CD Review – The Desoto Caucus “Offramp Rodeo”
The Desoto Caucus are the Danish contingent of Giant Sand comprising Anders Pedersen(guitar, vocals), Peter Dombernowsky(Drums, percussion),Nikolaj Heyman (bass, keyboards) and Thøger T. Lund (guitar, vocals). They’ve basically been Howe Gelb’s sidekicks for the past ten years since Pederson, Lund and Dombernowsky first backed Howe Gelb on his solo release The Listener. When Gelb decamped to Canada to record his acclaimed gospel album Sno’ Angel the trio used the downtime to record an album under the name of The Desoto Caucus. Reconvening with Gelb, Heyman came on board the Sand line up and he now comprises the fourth part of the fully formed Caucus.
While their first release, EliteContinentalCustomClub slipped under the radar Offramp Rodeo is getting a proper release (via Glitterhouse in Europe) and certainly should be high on the listening agenda for anyone who is moved by the magisterial Gelb and his ever widening circle. While it would be unfair to categorise The Desoto Caucus as Giant Sand sound a likes there’s no doubt that these Danes have had the opportunity to marinate in Gelb’s unique sensibilities before finding inspiration for their own flight. While they have that loose limbed sense of ambling through a song, stumbling on shards of jagged guitar and tripping over unexpected sonic blips that characterises much of Gelb’s work they also find inspiration from the likes of Vic Chesnutt, Mark Linkous and Bill Callahan and manage to forge their own identity with Pedersen, who wrote all of the songs (two co written with Heyman) rising to the occasion with some fine lyrics.
Recorded in Denmark the album has a warm intimate close up feel, the percussion gently thumps and sparkles while the vocals and guitars slowly burn like the dying embers of a log fire that occasionally sparks and sputters. Live In The Stream is a strong opener with a propulsive throbbing beat and a hypnotic vocal from Pederson which manages to recall Sparklehorse and ends with a short burst of clanging guitar. OCB is the most Giant Sand like piece here as Pederson and Lund sing in very close harmony about Offbeat Circuit Breakers but the following title song is a much airier affair with pedal steel adorning a strummed guitar and Pedersen crooning like Bill Callahan from Smog. With snippets of marimba, glockenspiel and African percussion there’s a sweet undercurrent to this very pretty song. The kpanloko drum from Africa makes another appearance on the evocative Full Moon, a dreamlike affair with a great percussion track and fine supporting vocals from Sille Krill.
Fine as these selections are the band pull out all of the stops on a brace of songs that up the thrill stakes and demonstrate that this is a band and not just a side project. Despite Pedersen’s claim in his fine liner notes that they find straight forward rock songs difficult Here’s One disproves this from the start as guitars fizz and explode over a driving drum beat that is embroidered by piano, organ, glockenspiel, tubular bells and trombone ending up in an veritable Smörgåsbord of sound. Leaving Odessa is an impressionistic take on images of Texas and life on the road that flies high with some fine stratospheric pedal steel and some very impressive percussion from Dombernowsky. Firesale is another collection of lyrical impressions where the band attempt to capture the feel of being “European explorers in the new world.” The song starts off gently before building up to a cinematic wide screen sound with echoes of Morricone with muted tubular bell and softly shimmering percussion adding a faded grandeur. The short Even So slouches into view and out again briefly but it’s a fine gnarled effort showcasing Heyman’s guitar. Closing the album, Last Call just about sums the band up as Dembernowsky employs numerous percussive devices to drive the song while guitars snake in and out, snapping at the heels of Pedersen’s slow drawl on a song that would not be out of place on Jim White’s Wrong Eyed Jesus album.
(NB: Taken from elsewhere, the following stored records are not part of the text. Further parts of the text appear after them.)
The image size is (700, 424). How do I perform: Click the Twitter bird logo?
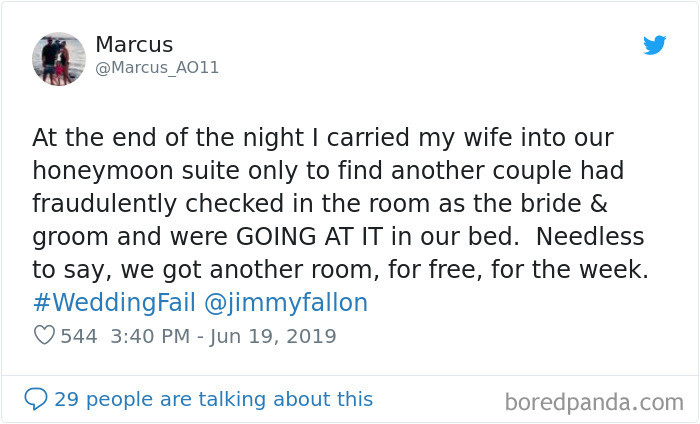pos(654,45)
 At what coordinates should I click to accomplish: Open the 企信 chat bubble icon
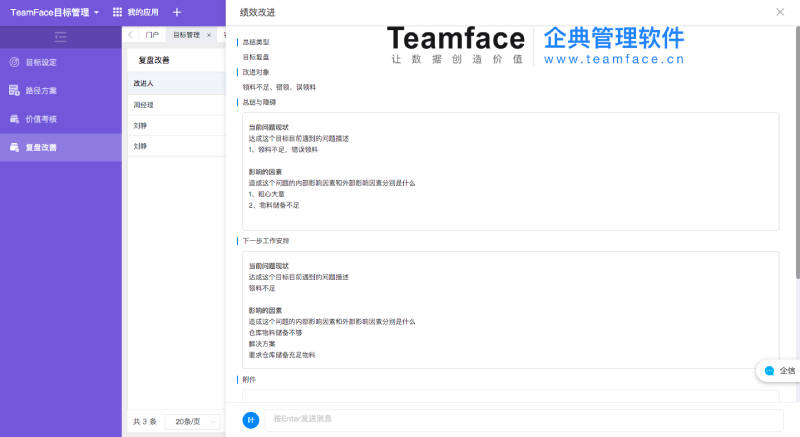click(769, 370)
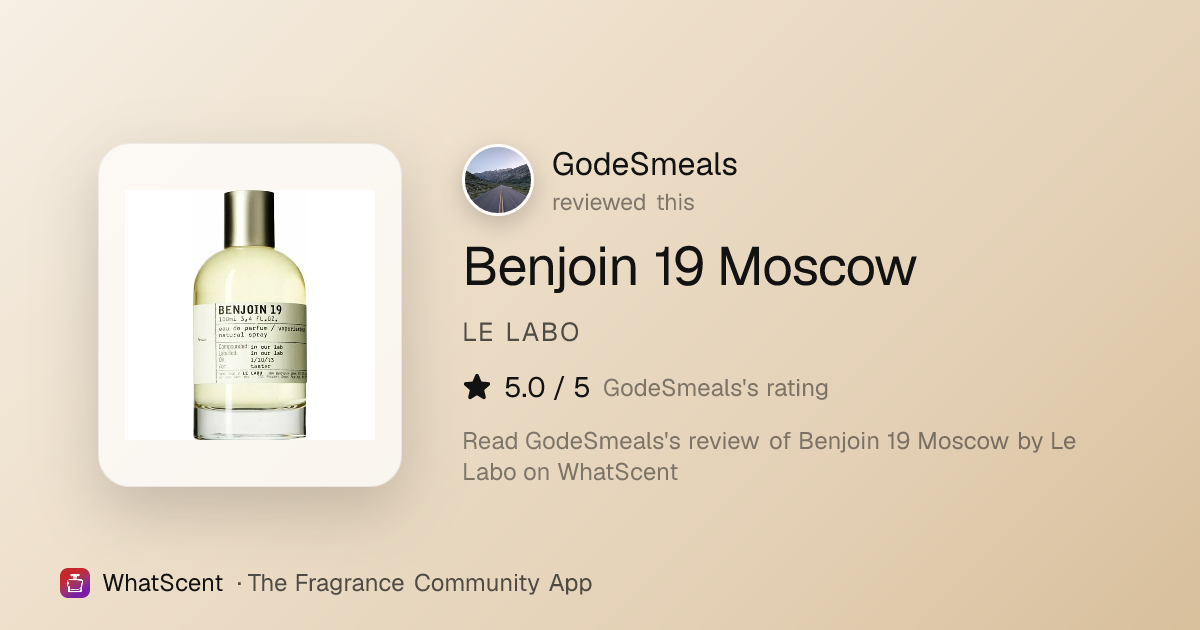1200x630 pixels.
Task: Click the bottle's gold metallic cap
Action: (x=250, y=220)
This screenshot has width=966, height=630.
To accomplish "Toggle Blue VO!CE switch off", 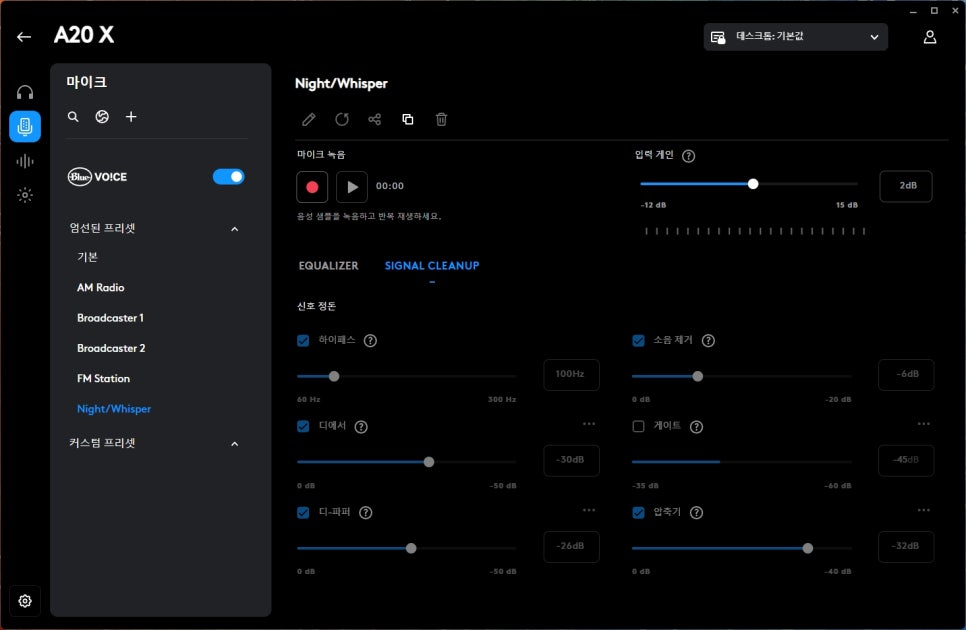I will pos(229,177).
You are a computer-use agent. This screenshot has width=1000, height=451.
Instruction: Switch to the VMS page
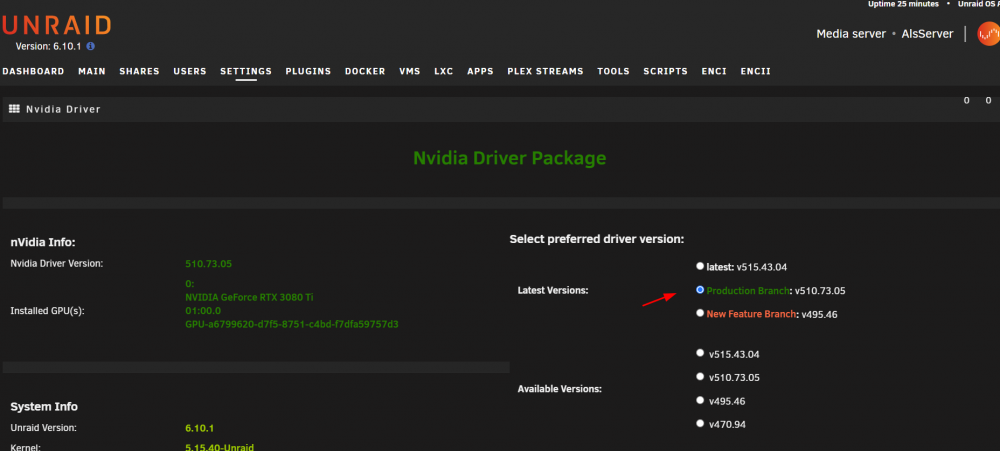click(409, 71)
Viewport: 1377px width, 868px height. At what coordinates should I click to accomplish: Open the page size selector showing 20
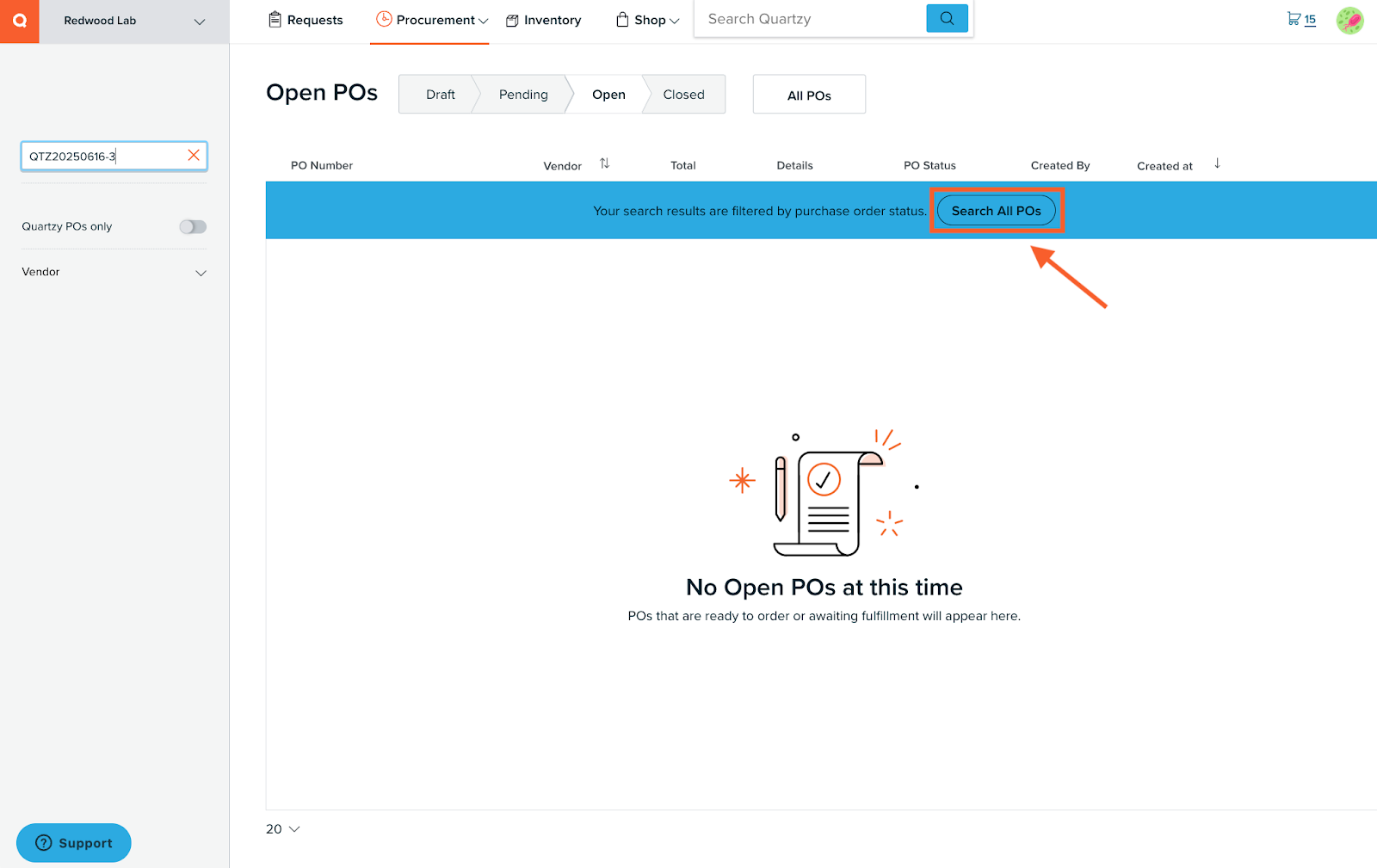[x=282, y=828]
Overall this is a strong collection of songs that is improved by the musical dexterity of the band as repeated listens unveil little sonic quirks and embellishments. Well recommended of course for fans of Giant Sand but well worth a listen for anyone interested in the slightly offbeat side of Americana that steers clear of Nashville and finds inspiration in the less travelled roads.